> Instructions for the task: Print the data from the line containing "At what coordinates should I click to accomplish: Navigate" through the line containing "I will pos(156,1230).", inclusive, copying each line exactly.

=======

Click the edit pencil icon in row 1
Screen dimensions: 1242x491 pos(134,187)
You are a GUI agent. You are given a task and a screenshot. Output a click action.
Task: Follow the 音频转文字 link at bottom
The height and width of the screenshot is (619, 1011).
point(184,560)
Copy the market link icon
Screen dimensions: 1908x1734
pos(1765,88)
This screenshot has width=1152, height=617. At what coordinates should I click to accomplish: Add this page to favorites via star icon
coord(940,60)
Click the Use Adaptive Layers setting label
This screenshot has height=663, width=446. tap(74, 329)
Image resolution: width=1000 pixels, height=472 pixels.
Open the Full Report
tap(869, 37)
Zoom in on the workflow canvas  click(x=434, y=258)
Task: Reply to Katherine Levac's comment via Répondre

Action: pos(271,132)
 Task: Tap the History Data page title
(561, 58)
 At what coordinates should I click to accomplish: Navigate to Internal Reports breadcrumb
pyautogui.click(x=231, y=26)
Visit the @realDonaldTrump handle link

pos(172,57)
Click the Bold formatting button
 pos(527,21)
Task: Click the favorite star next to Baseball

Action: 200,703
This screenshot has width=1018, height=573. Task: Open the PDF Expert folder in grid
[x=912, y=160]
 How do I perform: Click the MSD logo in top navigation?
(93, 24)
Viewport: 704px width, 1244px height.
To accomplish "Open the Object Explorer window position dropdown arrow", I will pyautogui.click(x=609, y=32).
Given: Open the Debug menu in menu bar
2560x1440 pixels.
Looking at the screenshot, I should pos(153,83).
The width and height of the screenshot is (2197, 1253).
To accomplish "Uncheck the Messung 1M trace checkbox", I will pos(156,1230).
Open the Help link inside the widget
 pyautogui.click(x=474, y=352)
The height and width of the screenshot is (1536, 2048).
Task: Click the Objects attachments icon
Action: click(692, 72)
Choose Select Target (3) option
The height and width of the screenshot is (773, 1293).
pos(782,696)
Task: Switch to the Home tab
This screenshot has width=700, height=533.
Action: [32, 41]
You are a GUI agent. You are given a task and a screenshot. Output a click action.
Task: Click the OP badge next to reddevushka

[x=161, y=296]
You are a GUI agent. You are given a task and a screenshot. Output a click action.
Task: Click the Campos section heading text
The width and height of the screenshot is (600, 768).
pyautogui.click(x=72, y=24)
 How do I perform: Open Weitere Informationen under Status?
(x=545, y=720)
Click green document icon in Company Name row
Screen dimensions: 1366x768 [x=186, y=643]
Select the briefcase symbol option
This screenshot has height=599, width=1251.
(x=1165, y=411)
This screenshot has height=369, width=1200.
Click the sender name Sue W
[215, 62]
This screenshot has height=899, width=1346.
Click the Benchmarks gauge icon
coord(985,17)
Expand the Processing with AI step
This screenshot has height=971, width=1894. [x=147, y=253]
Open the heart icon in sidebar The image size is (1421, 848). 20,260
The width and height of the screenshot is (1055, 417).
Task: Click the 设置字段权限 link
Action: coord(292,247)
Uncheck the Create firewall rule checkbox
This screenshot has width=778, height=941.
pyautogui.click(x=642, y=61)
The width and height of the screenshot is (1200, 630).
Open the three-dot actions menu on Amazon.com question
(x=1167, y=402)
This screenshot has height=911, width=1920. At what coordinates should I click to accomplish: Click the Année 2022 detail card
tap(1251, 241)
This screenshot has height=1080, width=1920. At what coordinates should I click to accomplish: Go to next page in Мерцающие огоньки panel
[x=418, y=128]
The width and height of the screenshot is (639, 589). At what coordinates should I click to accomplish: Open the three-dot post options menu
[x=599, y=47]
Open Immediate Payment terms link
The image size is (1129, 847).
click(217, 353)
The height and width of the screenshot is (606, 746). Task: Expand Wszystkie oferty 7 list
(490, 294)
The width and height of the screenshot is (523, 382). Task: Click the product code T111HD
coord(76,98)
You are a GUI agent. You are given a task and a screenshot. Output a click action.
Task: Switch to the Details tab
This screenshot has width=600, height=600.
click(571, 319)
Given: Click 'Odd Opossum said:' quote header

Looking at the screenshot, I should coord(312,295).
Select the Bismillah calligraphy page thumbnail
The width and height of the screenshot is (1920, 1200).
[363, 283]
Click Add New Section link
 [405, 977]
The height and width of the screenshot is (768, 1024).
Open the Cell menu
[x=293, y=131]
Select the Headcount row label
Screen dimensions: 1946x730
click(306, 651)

=======

> Written solution:
 At what coordinates should I click to accomplish: Navigate to Internal Reports breadcrumb
pyautogui.click(x=231, y=26)
Visit the @realDonaldTrump handle link

pos(172,57)
Click the Bold formatting button
 pos(527,21)
Task: Click the favorite star next to Baseball

Action: 200,703
This screenshot has width=1018, height=573. Task: Open the PDF Expert folder in grid
[x=912, y=160]
 How do I perform: Click the MSD logo in top navigation?
(93, 24)
Viewport: 704px width, 1244px height.
To accomplish "Open the Object Explorer window position dropdown arrow", I will pyautogui.click(x=609, y=32).
Given: Open the Debug menu in menu bar
2560x1440 pixels.
Looking at the screenshot, I should pos(153,83).
The width and height of the screenshot is (2197, 1253).
To accomplish "Uncheck the Messung 1M trace checkbox", I will pos(156,1230).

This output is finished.